#### DATA FOR PROCESSING
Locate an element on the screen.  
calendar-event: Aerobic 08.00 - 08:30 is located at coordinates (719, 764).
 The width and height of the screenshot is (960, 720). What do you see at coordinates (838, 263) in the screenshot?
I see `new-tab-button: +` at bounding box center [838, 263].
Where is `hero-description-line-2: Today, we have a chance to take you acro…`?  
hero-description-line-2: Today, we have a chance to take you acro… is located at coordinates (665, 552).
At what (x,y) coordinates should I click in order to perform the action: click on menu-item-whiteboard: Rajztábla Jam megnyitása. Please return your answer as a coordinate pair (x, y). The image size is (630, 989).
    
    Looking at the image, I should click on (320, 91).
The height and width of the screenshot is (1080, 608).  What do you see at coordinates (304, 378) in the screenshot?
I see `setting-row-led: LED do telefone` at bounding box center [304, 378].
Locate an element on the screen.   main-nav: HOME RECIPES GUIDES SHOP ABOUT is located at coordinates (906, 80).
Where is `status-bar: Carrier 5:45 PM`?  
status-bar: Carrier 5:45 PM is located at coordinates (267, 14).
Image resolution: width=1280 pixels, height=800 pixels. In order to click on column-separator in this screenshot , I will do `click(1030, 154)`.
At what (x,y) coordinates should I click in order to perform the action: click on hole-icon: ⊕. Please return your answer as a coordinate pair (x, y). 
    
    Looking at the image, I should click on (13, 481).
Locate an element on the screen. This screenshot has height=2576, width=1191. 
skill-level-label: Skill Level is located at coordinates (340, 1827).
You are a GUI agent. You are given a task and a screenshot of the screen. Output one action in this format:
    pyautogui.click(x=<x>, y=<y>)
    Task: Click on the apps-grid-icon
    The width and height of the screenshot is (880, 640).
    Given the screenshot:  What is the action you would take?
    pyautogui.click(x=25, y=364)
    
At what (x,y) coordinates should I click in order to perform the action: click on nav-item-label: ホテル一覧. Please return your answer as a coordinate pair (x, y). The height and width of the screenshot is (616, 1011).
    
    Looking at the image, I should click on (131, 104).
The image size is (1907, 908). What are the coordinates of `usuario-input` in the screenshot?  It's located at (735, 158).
########
WHAT IS EXPECTED: Reproduce every line of the data above without any changes.

SOLUTION BELOW:
Locate an element on the screen.  
calendar-event: Aerobic 08.00 - 08:30 is located at coordinates (719, 764).
 The width and height of the screenshot is (960, 720). What do you see at coordinates (838, 263) in the screenshot?
I see `new-tab-button: +` at bounding box center [838, 263].
Where is `hero-description-line-2: Today, we have a chance to take you acro…`?  
hero-description-line-2: Today, we have a chance to take you acro… is located at coordinates (665, 552).
At what (x,y) coordinates should I click in order to perform the action: click on menu-item-whiteboard: Rajztábla Jam megnyitása. Please return your answer as a coordinate pair (x, y). The image size is (630, 989).
    
    Looking at the image, I should click on (320, 91).
The height and width of the screenshot is (1080, 608).  What do you see at coordinates (304, 378) in the screenshot?
I see `setting-row-led: LED do telefone` at bounding box center [304, 378].
Locate an element on the screen.   main-nav: HOME RECIPES GUIDES SHOP ABOUT is located at coordinates (906, 80).
Where is `status-bar: Carrier 5:45 PM`?  
status-bar: Carrier 5:45 PM is located at coordinates (267, 14).
Image resolution: width=1280 pixels, height=800 pixels. In order to click on column-separator in this screenshot , I will do `click(1030, 154)`.
At what (x,y) coordinates should I click in order to perform the action: click on hole-icon: ⊕. Please return your answer as a coordinate pair (x, y). 
    
    Looking at the image, I should click on (13, 481).
Locate an element on the screen. This screenshot has height=2576, width=1191. 
skill-level-label: Skill Level is located at coordinates (340, 1827).
You are a GUI agent. You are given a task and a screenshot of the screen. Output one action in this format:
    pyautogui.click(x=<x>, y=<y>)
    Task: Click on the apps-grid-icon
    The width and height of the screenshot is (880, 640).
    Given the screenshot:  What is the action you would take?
    pyautogui.click(x=25, y=364)
    
At what (x,y) coordinates should I click in order to perform the action: click on nav-item-label: ホテル一覧. Please return your answer as a coordinate pair (x, y). The height and width of the screenshot is (616, 1011).
    
    Looking at the image, I should click on (131, 104).
The image size is (1907, 908). What are the coordinates of `usuario-input` in the screenshot?  It's located at (735, 158).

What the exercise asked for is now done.